** START **

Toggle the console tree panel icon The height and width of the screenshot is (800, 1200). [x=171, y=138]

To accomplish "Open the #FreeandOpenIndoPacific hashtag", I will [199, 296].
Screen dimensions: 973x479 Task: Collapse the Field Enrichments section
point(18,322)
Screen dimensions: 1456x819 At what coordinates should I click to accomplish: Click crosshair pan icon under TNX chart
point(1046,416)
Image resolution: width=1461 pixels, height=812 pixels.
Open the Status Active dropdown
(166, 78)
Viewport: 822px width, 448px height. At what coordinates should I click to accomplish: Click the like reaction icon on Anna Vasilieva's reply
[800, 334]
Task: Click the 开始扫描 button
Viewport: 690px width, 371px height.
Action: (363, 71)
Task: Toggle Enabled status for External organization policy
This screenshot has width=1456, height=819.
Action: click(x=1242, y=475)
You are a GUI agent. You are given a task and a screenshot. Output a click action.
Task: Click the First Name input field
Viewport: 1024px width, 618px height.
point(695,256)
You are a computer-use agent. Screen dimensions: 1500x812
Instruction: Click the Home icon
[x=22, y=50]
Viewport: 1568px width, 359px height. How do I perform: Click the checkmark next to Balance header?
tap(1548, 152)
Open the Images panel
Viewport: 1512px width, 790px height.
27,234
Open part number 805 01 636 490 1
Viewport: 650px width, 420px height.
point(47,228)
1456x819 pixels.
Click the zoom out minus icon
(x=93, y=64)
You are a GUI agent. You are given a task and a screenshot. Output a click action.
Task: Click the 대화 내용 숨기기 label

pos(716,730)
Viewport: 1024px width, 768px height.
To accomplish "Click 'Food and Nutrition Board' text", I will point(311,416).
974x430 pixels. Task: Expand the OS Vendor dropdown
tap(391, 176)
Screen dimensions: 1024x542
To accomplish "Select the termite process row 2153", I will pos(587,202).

** END **

Return all of the records above word for word, changing nothing.

● ANSWER FOR THIS EXERCISE:
Toggle the console tree panel icon The height and width of the screenshot is (800, 1200). [x=171, y=138]

To accomplish "Open the #FreeandOpenIndoPacific hashtag", I will [199, 296].
Screen dimensions: 973x479 Task: Collapse the Field Enrichments section
point(18,322)
Screen dimensions: 1456x819 At what coordinates should I click to accomplish: Click crosshair pan icon under TNX chart
point(1046,416)
Image resolution: width=1461 pixels, height=812 pixels.
Open the Status Active dropdown
(166, 78)
Viewport: 822px width, 448px height. At what coordinates should I click to accomplish: Click the like reaction icon on Anna Vasilieva's reply
[800, 334]
Task: Click the 开始扫描 button
Viewport: 690px width, 371px height.
Action: (363, 71)
Task: Toggle Enabled status for External organization policy
This screenshot has width=1456, height=819.
Action: click(x=1242, y=475)
You are a GUI agent. You are given a task and a screenshot. Output a click action.
Task: Click the First Name input field
Viewport: 1024px width, 618px height.
point(695,256)
You are a computer-use agent. Screen dimensions: 1500x812
Instruction: Click the Home icon
[x=22, y=50]
Viewport: 1568px width, 359px height. How do I perform: Click the checkmark next to Balance header?
tap(1548, 152)
Open the Images panel
Viewport: 1512px width, 790px height.
27,234
Open part number 805 01 636 490 1
Viewport: 650px width, 420px height.
point(47,228)
1456x819 pixels.
Click the zoom out minus icon
(x=93, y=64)
You are a GUI agent. You are given a task and a screenshot. Output a click action.
Task: Click the 대화 내용 숨기기 label

pos(716,730)
Viewport: 1024px width, 768px height.
To accomplish "Click 'Food and Nutrition Board' text", I will point(311,416).
974x430 pixels. Task: Expand the OS Vendor dropdown
tap(391, 176)
Screen dimensions: 1024x542
To accomplish "Select the termite process row 2153", I will pos(587,202).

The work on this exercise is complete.